** YOUR GOAL **
Can you retype each of the lines below exactly, leaving out the pictures?

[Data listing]
┄┄┄┄┄┄┄┄┄┄┄┄┄┄┄┄┄┄┄┄
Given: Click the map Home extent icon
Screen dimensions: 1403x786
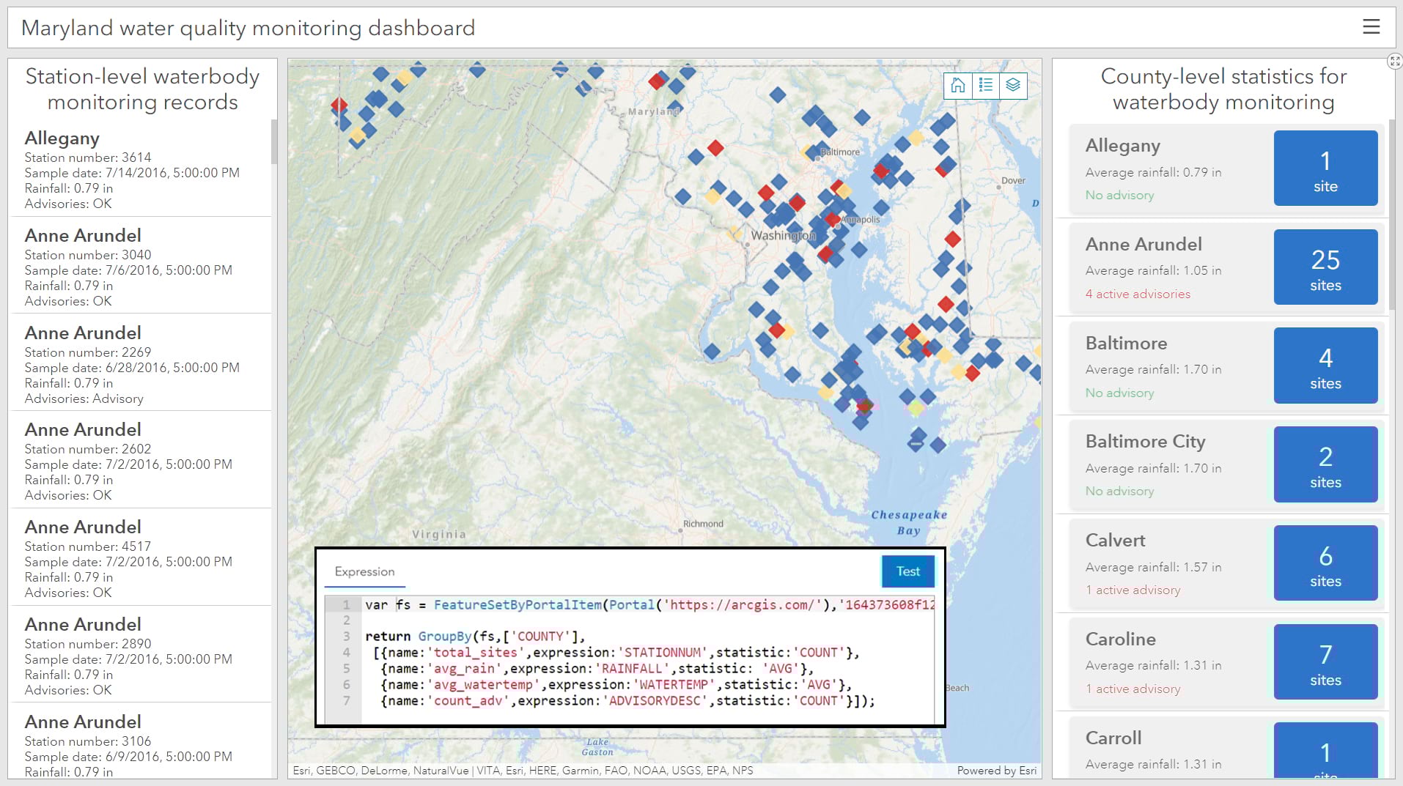Looking at the screenshot, I should pyautogui.click(x=958, y=86).
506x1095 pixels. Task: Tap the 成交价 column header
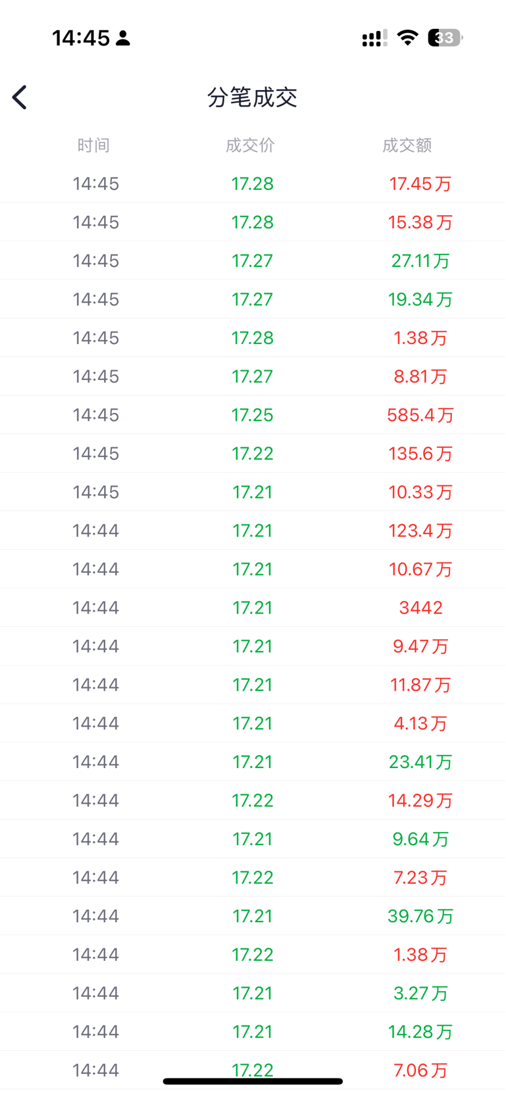(x=250, y=145)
┄┄┄┄┄┄┄┄┄┄┄┄┄┄┄┄┄┄┄┄
** FULL SOLUTION **
Given: Click the map Home extent icon
Screen dimensions: 1403x786
Looking at the screenshot, I should pyautogui.click(x=958, y=86).
506x1095 pixels. Task: Tap the 成交价 column header
(x=250, y=145)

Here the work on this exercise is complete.